The first Isle of Wight conservation project to receive grant funds is an expansion of the Antioch Pines Natural Area Preserve, located in Zuni. The DCR was awarded $419,900 to assist in the purchase of 142 acres bordering the existing preserve.

A press release from the governor’s office states that this plot of land is important as a “smoke buffer” to support an active, state-run controlled burn program. Forested areas on the tract are considered to have “very high” value by the Virginia Department of Forestry’s Forest Economics Model, and also include a high priority area for longleaf pine restoration. The property has approximately 8,549 feet of streams and 13 acres of wetlands, and supports common wildlife game species.
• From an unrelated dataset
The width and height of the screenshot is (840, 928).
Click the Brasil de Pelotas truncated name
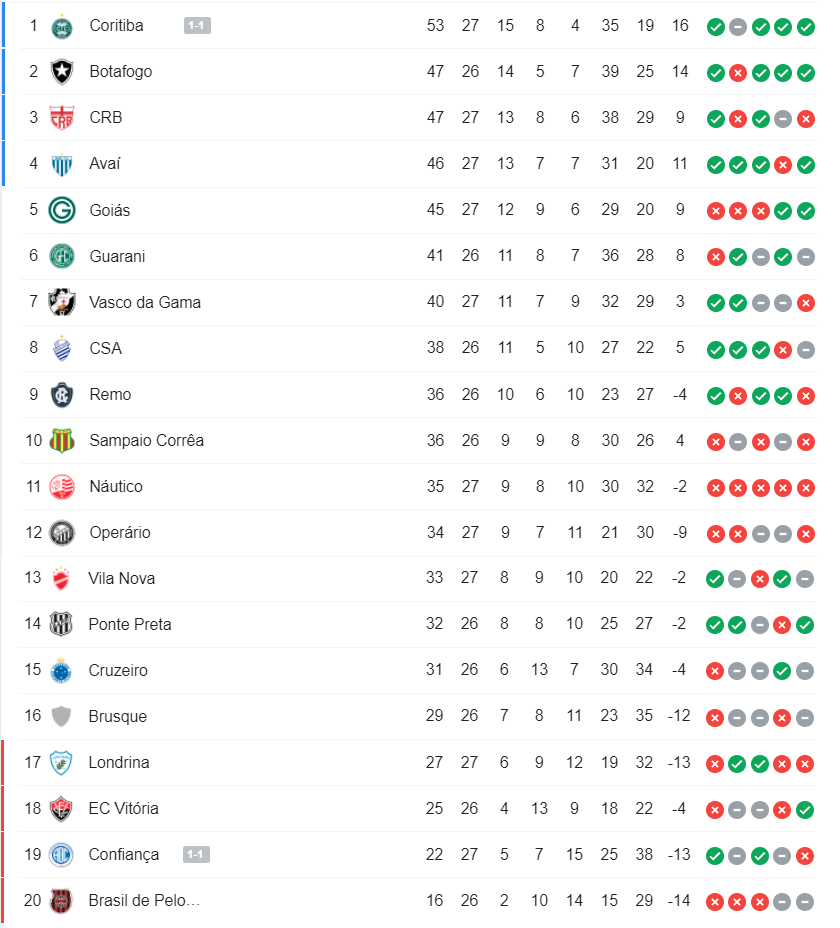pyautogui.click(x=144, y=900)
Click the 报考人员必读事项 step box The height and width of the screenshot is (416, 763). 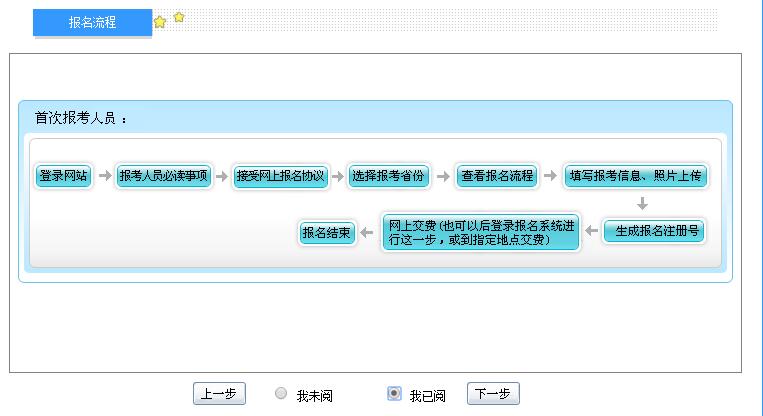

It will also eventually provide habitat for declining species such as the northern bobwhite quail, whose populations have been dropping since the Civil War era.

“Longleaf pine is a native pine species; it is quite possibly the ‘pine that built Tidewater,’” said Scott Bachman, senior forester for the Department of Forestry’s Blackwater Work Area, which includes Isle of Wight County, Southampton County and the city of Suffolk. “It was used extensively in the ship building industry during the sail era. It was used for wood as well as pitch, tar and resins used to seal the hulls.

“It can live to be very old but is not easy to regenerate. It has become reduced in numbers in the forest due to the difficulty in getting a new forest of longleaf started. Loblolly pine is much easier to get started so it replaced longleaf as a preferred forest management tree.

“We in the Department of Forestry and our partners, DCR, the Nature Conservancy and others, have dedicated time and funds to help people to return this tree to the forest and the forest products stream. We are in the very early stages of returning longleaf to the environment. This parcel is well suited for the tree and can perform well there, while loblolly pine may not do as well.”

The second project involves the protection of Isle of Wight’s Blackwater Scenic River Corridor. The DCR was awarded $57,761 to help protect 165 acres, making up two miles of river frontage along the east bank of the Blackwater River, a state-designated Scenic River. When combined with the adjacent Antioch Pines Natural Area Preserve, nearly five contiguous miles of river frontage “viewshed” along the east bank of the river will be protected.

According to the governor’s office, the project would protect forests the Department of Forestry has deemed to be of “very high” value, as well as the national champion overcup oak (Quercus lyrata.) All riparian and bottomland forests present will be protected in perpetuity, thus contributing significantly to the preservation of this scenic and wild waterway.

This will also better enable recreational use of the river. About half the tract is an upland sandy soil ridge, which will be restored to longleaf pine as part of an ongoing partnership with VDOF and several other agencies and organizations.